(PROBLEM DETAILS): Write out the items from the line containing "is (1604, 823)." to the line containing "(646, 648).", inclusive, reproducing each line verbatim.

(DATA FOR THE TASK):
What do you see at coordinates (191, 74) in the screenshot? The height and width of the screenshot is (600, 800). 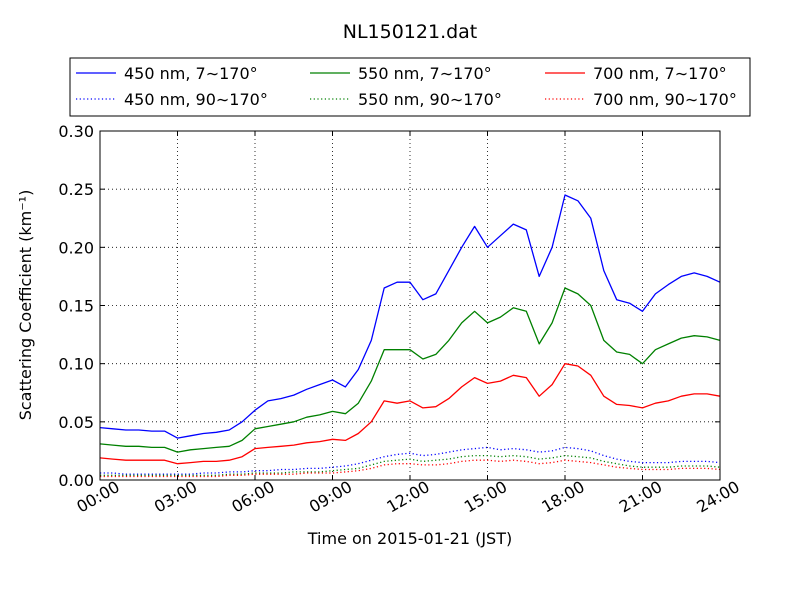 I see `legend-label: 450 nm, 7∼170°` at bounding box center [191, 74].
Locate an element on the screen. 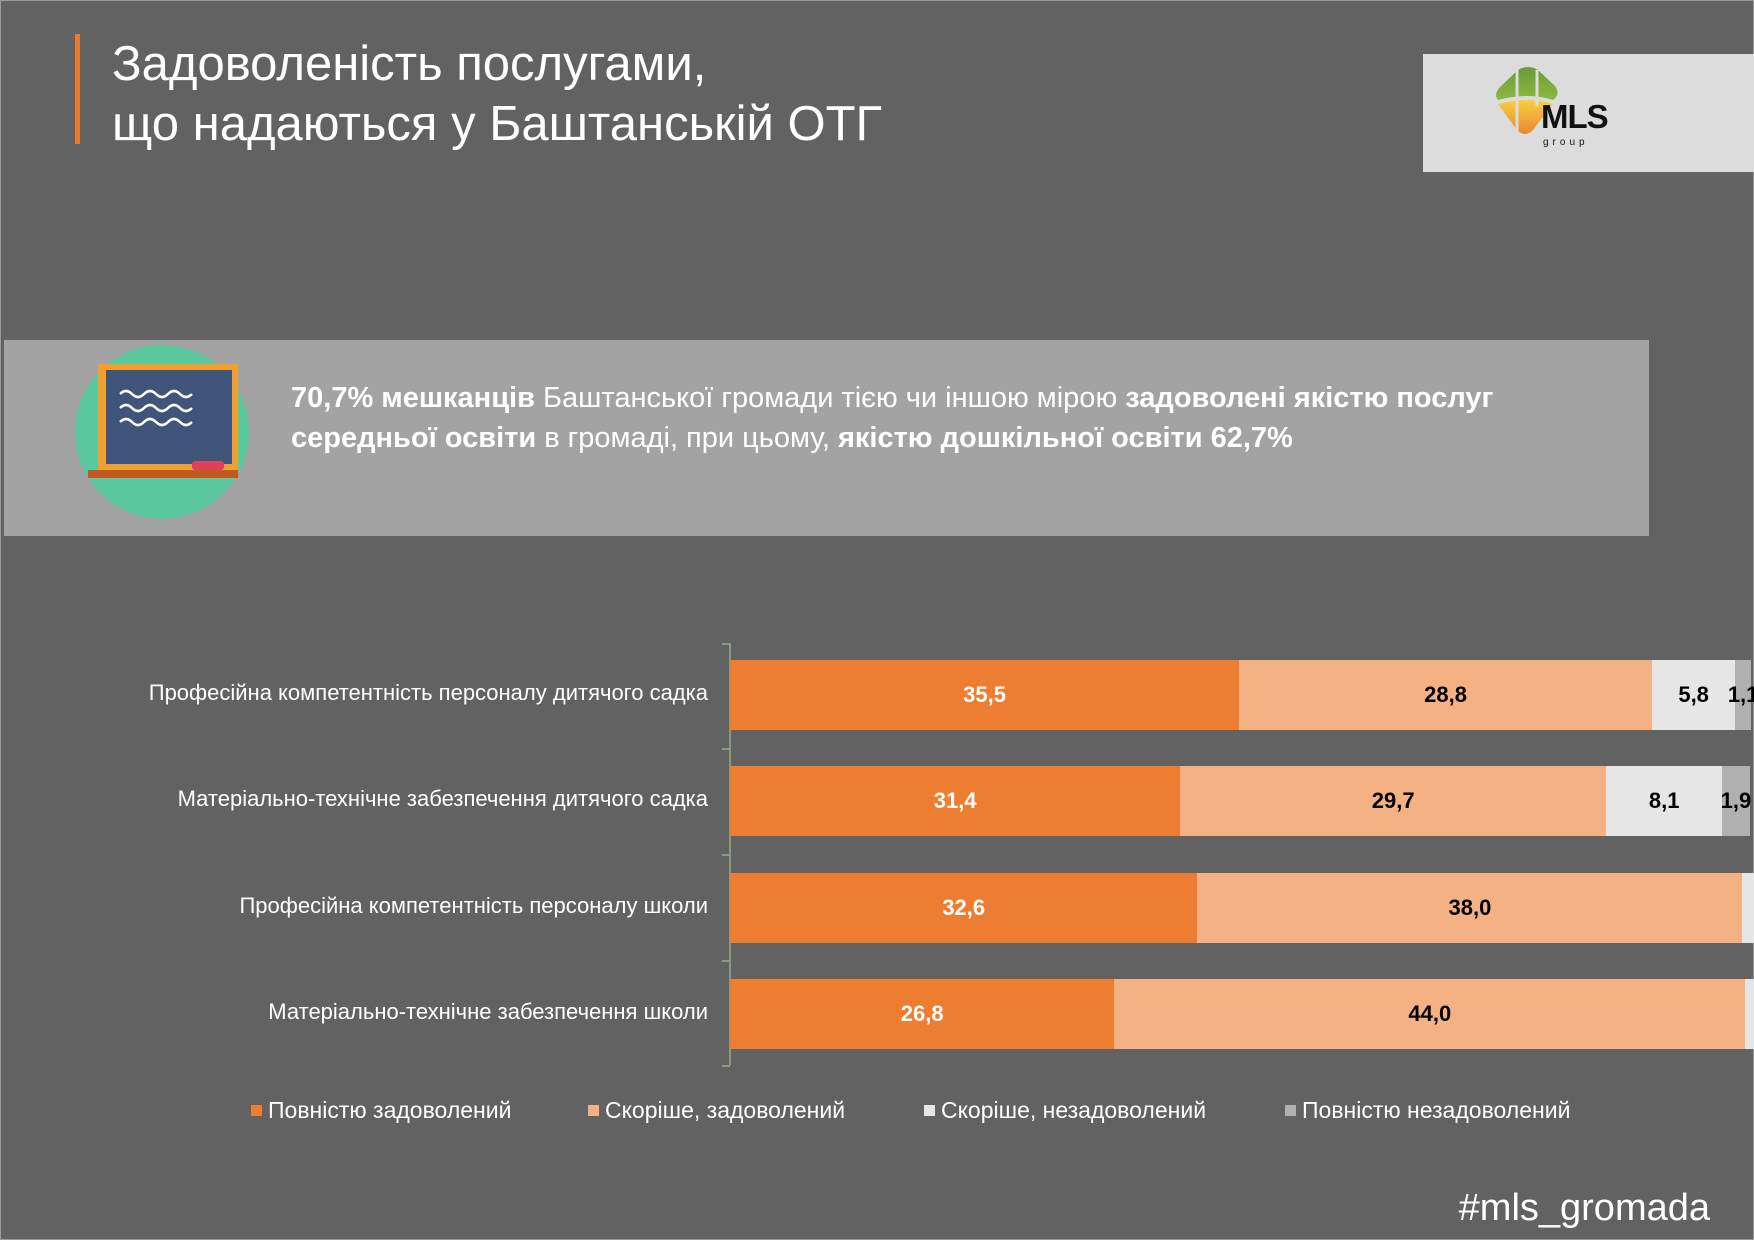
...
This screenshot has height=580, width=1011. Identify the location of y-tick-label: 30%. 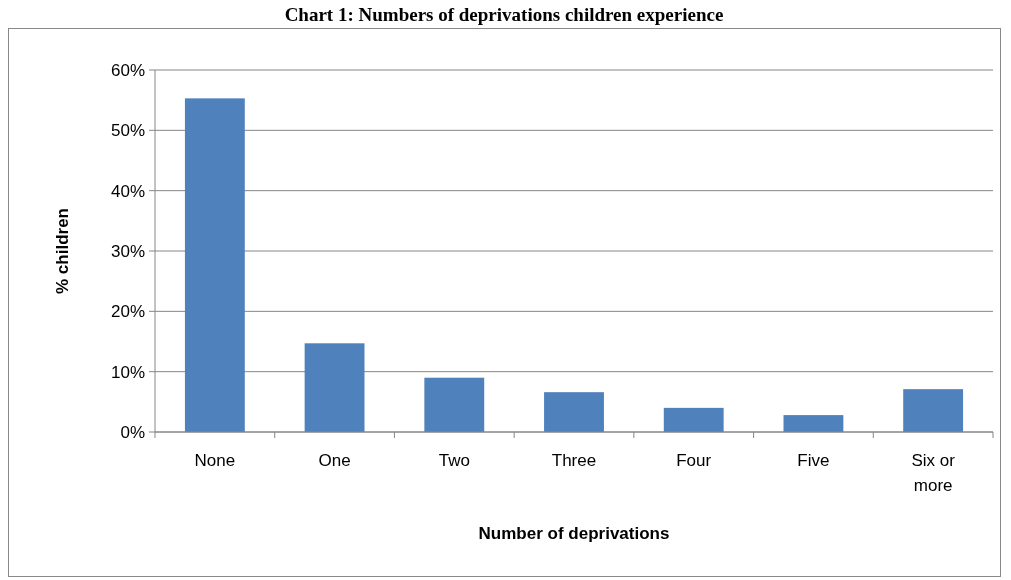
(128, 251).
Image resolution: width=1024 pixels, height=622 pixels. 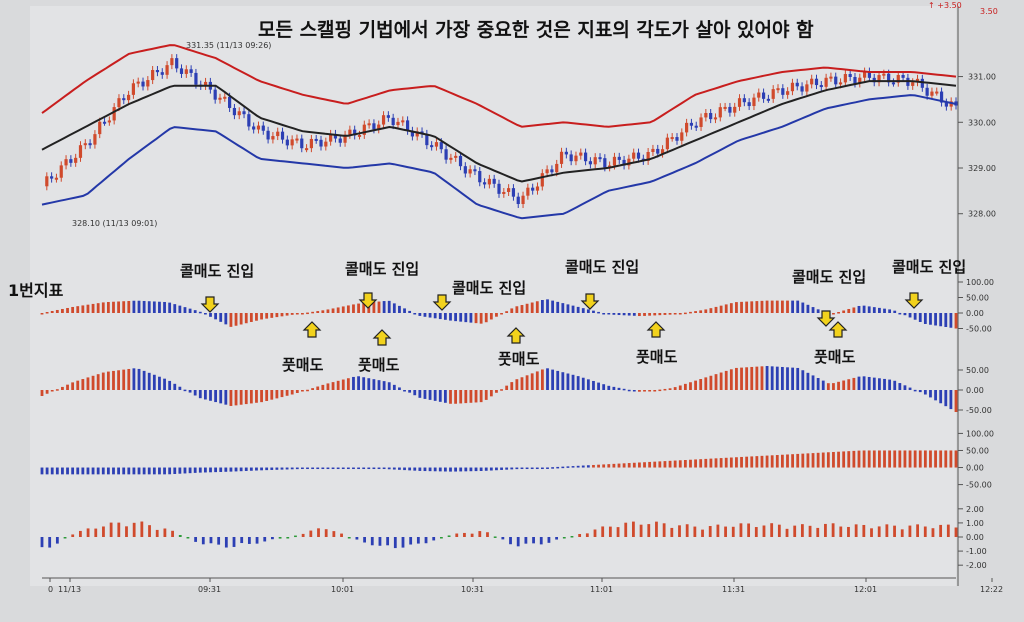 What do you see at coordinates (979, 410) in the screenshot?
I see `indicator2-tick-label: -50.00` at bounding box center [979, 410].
==
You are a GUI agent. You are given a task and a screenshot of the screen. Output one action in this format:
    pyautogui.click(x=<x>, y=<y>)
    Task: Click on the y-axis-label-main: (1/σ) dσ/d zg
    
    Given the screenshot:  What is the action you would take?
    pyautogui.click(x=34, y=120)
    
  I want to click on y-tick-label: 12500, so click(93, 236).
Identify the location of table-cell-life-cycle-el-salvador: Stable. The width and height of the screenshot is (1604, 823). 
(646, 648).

(REPLY TO THE TASK):
Identify the location of table-cell-life-cycle-el-salvador: Stable. The width and height of the screenshot is (1604, 823). 
(646, 648).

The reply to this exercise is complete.